§ **Task item**: Print the data exactly, leaving nothing out.

(Collected data)
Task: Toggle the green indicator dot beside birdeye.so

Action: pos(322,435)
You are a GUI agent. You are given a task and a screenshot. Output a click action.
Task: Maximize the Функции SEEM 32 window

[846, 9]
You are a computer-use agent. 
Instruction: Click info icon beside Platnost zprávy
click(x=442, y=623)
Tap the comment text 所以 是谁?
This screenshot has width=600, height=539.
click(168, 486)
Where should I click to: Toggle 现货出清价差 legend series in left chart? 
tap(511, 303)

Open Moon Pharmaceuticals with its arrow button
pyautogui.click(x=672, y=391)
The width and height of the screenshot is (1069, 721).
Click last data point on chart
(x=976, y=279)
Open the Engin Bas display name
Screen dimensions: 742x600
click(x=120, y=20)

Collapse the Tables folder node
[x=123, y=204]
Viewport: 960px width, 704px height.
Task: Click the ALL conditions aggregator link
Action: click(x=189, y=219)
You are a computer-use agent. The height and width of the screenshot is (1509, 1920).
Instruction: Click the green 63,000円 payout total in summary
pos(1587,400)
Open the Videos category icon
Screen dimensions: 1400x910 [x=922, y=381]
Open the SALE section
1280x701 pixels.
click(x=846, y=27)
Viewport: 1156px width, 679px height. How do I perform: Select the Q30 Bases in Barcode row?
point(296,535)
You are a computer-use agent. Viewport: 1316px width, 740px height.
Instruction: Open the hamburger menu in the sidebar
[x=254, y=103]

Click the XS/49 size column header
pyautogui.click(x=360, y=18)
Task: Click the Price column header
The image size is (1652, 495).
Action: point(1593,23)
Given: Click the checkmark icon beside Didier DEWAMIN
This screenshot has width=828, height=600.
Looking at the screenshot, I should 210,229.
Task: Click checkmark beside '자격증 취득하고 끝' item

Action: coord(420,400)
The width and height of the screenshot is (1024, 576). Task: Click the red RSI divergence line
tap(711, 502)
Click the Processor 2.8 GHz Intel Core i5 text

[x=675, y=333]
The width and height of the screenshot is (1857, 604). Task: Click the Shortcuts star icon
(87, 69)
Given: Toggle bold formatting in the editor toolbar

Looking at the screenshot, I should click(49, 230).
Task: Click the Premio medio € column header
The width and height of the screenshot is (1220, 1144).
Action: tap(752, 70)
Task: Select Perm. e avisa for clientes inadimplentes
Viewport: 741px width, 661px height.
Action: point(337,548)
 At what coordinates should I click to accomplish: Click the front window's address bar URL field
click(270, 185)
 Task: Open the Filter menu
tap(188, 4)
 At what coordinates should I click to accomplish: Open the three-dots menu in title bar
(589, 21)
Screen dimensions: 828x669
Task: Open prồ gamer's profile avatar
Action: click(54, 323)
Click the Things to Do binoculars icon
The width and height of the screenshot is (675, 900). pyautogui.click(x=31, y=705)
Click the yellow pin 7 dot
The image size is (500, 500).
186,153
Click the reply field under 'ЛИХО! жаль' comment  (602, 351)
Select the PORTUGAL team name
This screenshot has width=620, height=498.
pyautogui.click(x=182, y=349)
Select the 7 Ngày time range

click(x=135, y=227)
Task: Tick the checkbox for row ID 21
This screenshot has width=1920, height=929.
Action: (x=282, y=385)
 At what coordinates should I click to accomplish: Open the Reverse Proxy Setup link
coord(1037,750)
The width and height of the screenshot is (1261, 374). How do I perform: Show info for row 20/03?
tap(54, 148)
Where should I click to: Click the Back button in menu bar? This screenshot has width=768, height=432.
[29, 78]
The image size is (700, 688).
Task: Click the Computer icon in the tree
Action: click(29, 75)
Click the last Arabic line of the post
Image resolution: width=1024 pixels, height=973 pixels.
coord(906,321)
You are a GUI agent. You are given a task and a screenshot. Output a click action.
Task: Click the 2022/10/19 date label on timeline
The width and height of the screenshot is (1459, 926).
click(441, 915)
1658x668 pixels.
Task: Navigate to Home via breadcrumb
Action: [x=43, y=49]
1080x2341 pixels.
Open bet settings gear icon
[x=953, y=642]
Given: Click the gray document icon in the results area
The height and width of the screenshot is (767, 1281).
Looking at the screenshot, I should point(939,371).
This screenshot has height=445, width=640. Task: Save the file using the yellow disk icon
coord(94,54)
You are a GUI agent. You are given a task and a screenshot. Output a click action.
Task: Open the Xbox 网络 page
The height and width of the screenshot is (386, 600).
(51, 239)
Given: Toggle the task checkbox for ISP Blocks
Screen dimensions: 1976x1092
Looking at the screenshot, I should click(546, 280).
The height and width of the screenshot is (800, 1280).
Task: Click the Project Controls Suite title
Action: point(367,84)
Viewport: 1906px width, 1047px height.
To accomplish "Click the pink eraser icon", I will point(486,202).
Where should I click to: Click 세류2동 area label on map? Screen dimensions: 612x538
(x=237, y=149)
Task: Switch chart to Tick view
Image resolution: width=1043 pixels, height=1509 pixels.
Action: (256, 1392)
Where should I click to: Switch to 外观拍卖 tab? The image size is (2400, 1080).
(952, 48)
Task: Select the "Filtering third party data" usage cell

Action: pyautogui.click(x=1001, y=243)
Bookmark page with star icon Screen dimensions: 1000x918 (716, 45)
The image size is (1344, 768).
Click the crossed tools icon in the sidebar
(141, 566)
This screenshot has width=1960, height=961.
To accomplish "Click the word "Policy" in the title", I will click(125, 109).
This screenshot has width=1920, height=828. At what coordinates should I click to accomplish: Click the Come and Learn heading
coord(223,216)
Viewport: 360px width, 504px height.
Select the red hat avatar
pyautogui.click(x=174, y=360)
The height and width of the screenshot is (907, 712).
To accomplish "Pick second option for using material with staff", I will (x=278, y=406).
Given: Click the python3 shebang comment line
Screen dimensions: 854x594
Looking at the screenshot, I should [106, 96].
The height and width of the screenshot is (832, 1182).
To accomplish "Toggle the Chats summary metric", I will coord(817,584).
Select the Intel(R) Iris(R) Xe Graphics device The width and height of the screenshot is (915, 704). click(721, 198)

§ **Your response**:
Task: Toggle the green indicator dot beside birdeye.so

Action: pos(322,435)
You are a GUI agent. You are given a task and a screenshot. Output a click action.
Task: Maximize the Функции SEEM 32 window

[846, 9]
You are a computer-use agent. 
Instruction: Click info icon beside Platnost zprávy
click(x=442, y=623)
Tap the comment text 所以 是谁?
This screenshot has width=600, height=539.
click(168, 486)
Where should I click to: Toggle 现货出清价差 legend series in left chart? 
tap(511, 303)

Open Moon Pharmaceuticals with its arrow button
pyautogui.click(x=672, y=391)
The width and height of the screenshot is (1069, 721).
Click last data point on chart
(x=976, y=279)
Open the Engin Bas display name
Screen dimensions: 742x600
click(x=120, y=20)

Collapse the Tables folder node
[x=123, y=204]
Viewport: 960px width, 704px height.
Task: Click the ALL conditions aggregator link
Action: click(x=189, y=219)
You are a computer-use agent. The height and width of the screenshot is (1509, 1920).
Instruction: Click the green 63,000円 payout total in summary
pos(1587,400)
Open the Videos category icon
Screen dimensions: 1400x910 [x=922, y=381]
Open the SALE section
1280x701 pixels.
click(x=846, y=27)
Viewport: 1156px width, 679px height. How do I perform: Select the Q30 Bases in Barcode row?
point(296,535)
You are a computer-use agent. Viewport: 1316px width, 740px height.
Instruction: Open the hamburger menu in the sidebar
[x=254, y=103]

Click the XS/49 size column header
pyautogui.click(x=360, y=18)
Task: Click the Price column header
The image size is (1652, 495).
Action: point(1593,23)
Given: Click the checkmark icon beside Didier DEWAMIN
This screenshot has width=828, height=600.
Looking at the screenshot, I should 210,229.
Task: Click checkmark beside '자격증 취득하고 끝' item

Action: coord(420,400)
The width and height of the screenshot is (1024, 576). Task: Click the red RSI divergence line
tap(711, 502)
Click the Processor 2.8 GHz Intel Core i5 text

[x=675, y=333]
The width and height of the screenshot is (1857, 604). Task: Click the Shortcuts star icon
(87, 69)
Given: Toggle bold formatting in the editor toolbar

Looking at the screenshot, I should click(49, 230).
Task: Click the Premio medio € column header
The width and height of the screenshot is (1220, 1144).
Action: tap(752, 70)
Task: Select Perm. e avisa for clientes inadimplentes
Viewport: 741px width, 661px height.
Action: point(337,548)
 At what coordinates should I click to accomplish: Click the front window's address bar URL field
click(270, 185)
 Task: Open the Filter menu
tap(188, 4)
 At what coordinates should I click to accomplish: Open the three-dots menu in title bar
(589, 21)
Screen dimensions: 828x669
Task: Open prồ gamer's profile avatar
Action: click(54, 323)
Click the Things to Do binoculars icon
The width and height of the screenshot is (675, 900). pyautogui.click(x=31, y=705)
Click the yellow pin 7 dot
The image size is (500, 500).
186,153
Click the reply field under 'ЛИХО! жаль' comment  (602, 351)
Select the PORTUGAL team name
This screenshot has width=620, height=498.
pyautogui.click(x=182, y=349)
Select the 7 Ngày time range

click(x=135, y=227)
Task: Tick the checkbox for row ID 21
This screenshot has width=1920, height=929.
Action: (x=282, y=385)
 At what coordinates should I click to accomplish: Open the Reverse Proxy Setup link
coord(1037,750)
The width and height of the screenshot is (1261, 374). How do I perform: Show info for row 20/03?
tap(54, 148)
Where should I click to: Click the Back button in menu bar? This screenshot has width=768, height=432.
[29, 78]
The image size is (700, 688).
Task: Click the Computer icon in the tree
Action: click(29, 75)
Click the last Arabic line of the post
Image resolution: width=1024 pixels, height=973 pixels.
coord(906,321)
You are a GUI agent. You are given a task and a screenshot. Output a click action.
Task: Click the 2022/10/19 date label on timeline
The width and height of the screenshot is (1459, 926).
click(441, 915)
1658x668 pixels.
Task: Navigate to Home via breadcrumb
Action: [x=43, y=49]
1080x2341 pixels.
Open bet settings gear icon
[x=953, y=642]
Given: Click the gray document icon in the results area
The height and width of the screenshot is (767, 1281).
Looking at the screenshot, I should point(939,371).
This screenshot has height=445, width=640. Task: Save the file using the yellow disk icon
coord(94,54)
You are a GUI agent. You are given a task and a screenshot. Output a click action.
Task: Open the Xbox 网络 page
The height and width of the screenshot is (386, 600).
(51, 239)
Given: Toggle the task checkbox for ISP Blocks
Screen dimensions: 1976x1092
Looking at the screenshot, I should click(546, 280).
The height and width of the screenshot is (800, 1280).
Task: Click the Project Controls Suite title
Action: point(367,84)
Viewport: 1906px width, 1047px height.
To accomplish "Click the pink eraser icon", I will point(486,202).
Where should I click to: Click 세류2동 area label on map? Screen dimensions: 612x538
(x=237, y=149)
Task: Switch chart to Tick view
Image resolution: width=1043 pixels, height=1509 pixels.
Action: (256, 1392)
Where should I click to: Switch to 外观拍卖 tab? The image size is (2400, 1080).
(952, 48)
Task: Select the "Filtering third party data" usage cell

Action: pyautogui.click(x=1001, y=243)
Bookmark page with star icon Screen dimensions: 1000x918 (716, 45)
The image size is (1344, 768).
Click the crossed tools icon in the sidebar
(141, 566)
This screenshot has width=1960, height=961.
To accomplish "Click the word "Policy" in the title", I will click(125, 109).
This screenshot has width=1920, height=828. At what coordinates should I click to accomplish: Click the Come and Learn heading
coord(223,216)
Viewport: 360px width, 504px height.
Select the red hat avatar
pyautogui.click(x=174, y=360)
The height and width of the screenshot is (907, 712).
To accomplish "Pick second option for using material with staff", I will (x=278, y=406).
Given: Click the python3 shebang comment line
Screen dimensions: 854x594
Looking at the screenshot, I should [106, 96].
The height and width of the screenshot is (832, 1182).
To accomplish "Toggle the Chats summary metric", I will coord(817,584).
Select the Intel(R) Iris(R) Xe Graphics device The width and height of the screenshot is (915, 704). click(721, 198)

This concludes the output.